Про Гоголя либо всё, либо ничего
Да, Ваша статья, как и прежние, прекрасная, но... это чеховское "но" препятствует нашей доверчивости и вот почему. Я никогда не поверю, что Гоголь писал "автоматически", свойственном письму "сюрреализма", ибо в релиигозном сознании Гоголя это было просто невозможно. И вообще, Малек Яфафаров толкует нам произведения Гоголя так, как будто мы их не читали. Напрасный труд, Малек. Даже в советской агентурной литературной критике Гоголю досталось болше всех. Может быть, даже больше, чем Пушкину. Вопрос в одном: что же он - Гоголь в своей - безумно жаль - короткой литературной жизни нам хотел сказать. Немногие пытаются отвечать на гоголевские вопросы. Но, коли взялся, так уж отвечай. А лично я ответа не почувствовал. Может, он где-то прячется в подтексте Вашей статьи, тогда простите г. Малек.
Вопрос в другом.
Вопрос совсем не в том, что хотел сказать Гоголь. И тут Малек совершенно прав, когда ставит вопрос по-новому: кто такой Гоголь? Но, и тут правы уже Вы, Малек не отвечает на поставленный им вопрос, постоянно ведет речь о содержании произведений Гоголя. Но Гоголь - это не содержание его произведений. Но в своих произведениях он как-то присутствует, причем весь без остатка. Для ответа на вопрос Малека нужна новая методология и Малек ее необходимость декларирует, но дальше деклараций дело у него не сдвинулось. Я Малеку давал ссылку на эту новую методологию необходимую здесь:
"23. 9. 1978. ... После ознакомления с диссертацией я понял, что Гусейнов хочет еще раз развернуть и в сотый раз прочитать Эсхила. Теперь, после Гусейнова, мы знаем, что Эсхил это и не искусство, и не миф. Тогда что же? А вот! (загадочно и вызывающе). Это такая специфика, которая заслуживает изучения! Я тоже рекомендую развернуть Эсхила и прочитать его иначе. Еще близки тени прошлого, когда Эсхил излагался как? Содержание излагалось!
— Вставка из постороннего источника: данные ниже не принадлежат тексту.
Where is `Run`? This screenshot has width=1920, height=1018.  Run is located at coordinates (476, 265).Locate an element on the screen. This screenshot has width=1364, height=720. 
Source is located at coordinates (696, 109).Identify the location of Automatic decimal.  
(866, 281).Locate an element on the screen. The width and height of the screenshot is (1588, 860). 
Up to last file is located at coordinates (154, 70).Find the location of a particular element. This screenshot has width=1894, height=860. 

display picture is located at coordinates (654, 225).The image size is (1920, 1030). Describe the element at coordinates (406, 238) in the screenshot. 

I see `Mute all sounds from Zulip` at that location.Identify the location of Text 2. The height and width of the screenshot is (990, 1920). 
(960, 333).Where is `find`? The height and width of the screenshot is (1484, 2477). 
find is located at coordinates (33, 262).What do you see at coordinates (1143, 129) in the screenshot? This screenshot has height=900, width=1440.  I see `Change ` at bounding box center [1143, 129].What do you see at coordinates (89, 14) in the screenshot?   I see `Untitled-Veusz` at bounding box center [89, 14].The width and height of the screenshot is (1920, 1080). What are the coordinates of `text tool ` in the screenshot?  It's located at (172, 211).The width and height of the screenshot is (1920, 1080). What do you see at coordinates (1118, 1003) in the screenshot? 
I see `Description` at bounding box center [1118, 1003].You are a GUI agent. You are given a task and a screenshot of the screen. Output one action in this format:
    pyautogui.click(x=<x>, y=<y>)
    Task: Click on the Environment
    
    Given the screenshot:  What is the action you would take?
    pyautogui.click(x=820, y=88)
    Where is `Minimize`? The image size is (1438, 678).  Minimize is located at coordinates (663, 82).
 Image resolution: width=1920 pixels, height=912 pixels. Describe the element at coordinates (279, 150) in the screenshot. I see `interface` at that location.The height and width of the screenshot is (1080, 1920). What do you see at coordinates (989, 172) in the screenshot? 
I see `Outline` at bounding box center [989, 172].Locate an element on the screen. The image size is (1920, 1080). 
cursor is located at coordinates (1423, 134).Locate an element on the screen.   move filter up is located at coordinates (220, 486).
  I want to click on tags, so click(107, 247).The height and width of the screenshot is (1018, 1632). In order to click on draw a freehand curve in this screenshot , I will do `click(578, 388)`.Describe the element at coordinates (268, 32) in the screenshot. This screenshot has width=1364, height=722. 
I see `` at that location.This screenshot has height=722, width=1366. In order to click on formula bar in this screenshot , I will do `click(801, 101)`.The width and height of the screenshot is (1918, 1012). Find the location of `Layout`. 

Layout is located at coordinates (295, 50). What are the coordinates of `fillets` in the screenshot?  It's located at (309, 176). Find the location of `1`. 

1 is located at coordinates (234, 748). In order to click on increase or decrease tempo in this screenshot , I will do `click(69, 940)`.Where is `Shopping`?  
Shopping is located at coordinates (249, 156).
Ну, разве что кто-то разбирал немного образы. Так как эти тени прошлого еще не ушли и так как еще есть тенденция излагать содержание — прошло 20–30 лет, как они ушли, но они еще не ушли, они еще летают между нами, — то я прошу вас: посмотрите, как поднялась филология! Она ставит проблему стиля! Мы дошли до стиля! Даже мои профессора, они не занимались стилем. А? Почему? Время тогда еще не пришло. [271] А теперь пришло. Так что Гусейнов очень современный исследователь. Он изучает образы, символы, не знаю как назвать — судьбы; я не люблю этого словоупотребления и только по старинке им пользуюсь. Есть место, где судьбу, например, взвешивают. Судьбой является и сам Олимп. И есть мойры, богини судьбы, насельницы Олимпа, которые явно подчинены Зевсу. Я всегда объяснял это исторически. Раньше судьба считалась выше Бога. Потом было признано всемогущество Зевса, рядом с которым уже не было никакой самостоятельной судьбы. И, наконец, когда люди перестали бояться судьбы, она стала подчинена разумным обстоятельствам. Это тройное подразделение, тройственное отношение к судьбе структурно сохраняется, по-моему, до конца античности. — Тут мне хотелось бы уже задать вопрос Гусейнову, который выступает перед нами как крупный исследователь…»"
На что Малек бодро ответил, что знает он хорошо этих Лосева и Гусейнова. В результате перед нами он, Малек, уже сам предстает как некая загадка, как некий неразрешимый сходу вопрос.